Only-M = $$20 - 11 - 10 + 10 = 9 \geq 0$$ $$\checkmark$$; Only-P = $$25 - 11 - 10 + 10 = 14 \geq 0$$ $$\checkmark$$; Only-C = $$16 - 10 - 10 + 10 = 6 \geq 0$$ $$\checkmark$$; (M ∩ P) only = $$11 - 10 = 1 \geq 0$$ $$\checkmark$$; (P ∩ C) only = $$10 - 10 = 0 \geq 0$$ $$\checkmark$$; (M ∩ C) only = $$10 - 10 = 0 \geq 0$$ $$\checkmark$$; and the total is $$9 + 14 + 6 + 1 + 0 + 0 + 10 = 40$$ $$\checkmark$$.

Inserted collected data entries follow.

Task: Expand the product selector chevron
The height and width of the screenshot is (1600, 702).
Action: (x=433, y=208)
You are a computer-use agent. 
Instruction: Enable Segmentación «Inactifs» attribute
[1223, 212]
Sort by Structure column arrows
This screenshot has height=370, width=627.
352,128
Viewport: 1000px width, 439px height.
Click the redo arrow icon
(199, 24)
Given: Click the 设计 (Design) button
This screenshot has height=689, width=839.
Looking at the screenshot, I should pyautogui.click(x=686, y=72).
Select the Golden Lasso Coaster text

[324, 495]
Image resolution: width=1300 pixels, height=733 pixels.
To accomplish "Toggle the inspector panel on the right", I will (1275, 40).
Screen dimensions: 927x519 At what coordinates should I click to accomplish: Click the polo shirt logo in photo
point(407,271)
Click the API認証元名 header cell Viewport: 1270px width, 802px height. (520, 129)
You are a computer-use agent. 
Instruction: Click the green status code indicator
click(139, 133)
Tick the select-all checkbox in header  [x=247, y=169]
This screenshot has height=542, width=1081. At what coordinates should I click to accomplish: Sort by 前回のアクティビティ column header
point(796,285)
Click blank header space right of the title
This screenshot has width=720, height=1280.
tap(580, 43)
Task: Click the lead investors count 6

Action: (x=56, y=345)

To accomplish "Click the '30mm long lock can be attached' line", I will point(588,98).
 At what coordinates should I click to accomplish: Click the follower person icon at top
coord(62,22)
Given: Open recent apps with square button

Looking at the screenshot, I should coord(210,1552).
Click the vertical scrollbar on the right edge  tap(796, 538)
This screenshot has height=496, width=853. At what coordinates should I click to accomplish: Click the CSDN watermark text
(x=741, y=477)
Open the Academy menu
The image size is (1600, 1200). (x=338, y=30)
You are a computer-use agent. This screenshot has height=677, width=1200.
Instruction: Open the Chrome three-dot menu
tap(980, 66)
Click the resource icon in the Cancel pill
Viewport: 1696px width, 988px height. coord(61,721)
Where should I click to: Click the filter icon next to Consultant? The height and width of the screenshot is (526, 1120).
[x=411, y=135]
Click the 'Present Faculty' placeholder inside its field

For $$t = 11$$ we would have $$S = 32$$. One might take $$|M ∩ P| = 11$$, $$|P ∩ C| = 11$$, $$|M ∩ C| = 10$$, giving Only-M = $$20 - 11 - 10 + 11 = 10 \geq 0$$, Only-P = $$25 - 11 - 11 + 11 = 14 \geq 0$$, Only-C = $$16 - 11 - 10 + 11 = 6 \geq 0$$, but then (M ∩ C) only = $$10 - 11 = -1 < 0$$ $$\times$$. Any other choice with $$|M ∩ P|=11$$ requires the other two intersections to sum to 21 while each is at least 11, forcing a sum of at least 22, which is impossible. Hence $$t = 11$$ cannot be realized.

These considerations show that the maximum feasible value of $$|M ∩ P ∩ C|$$ is 10.

The answer is 10.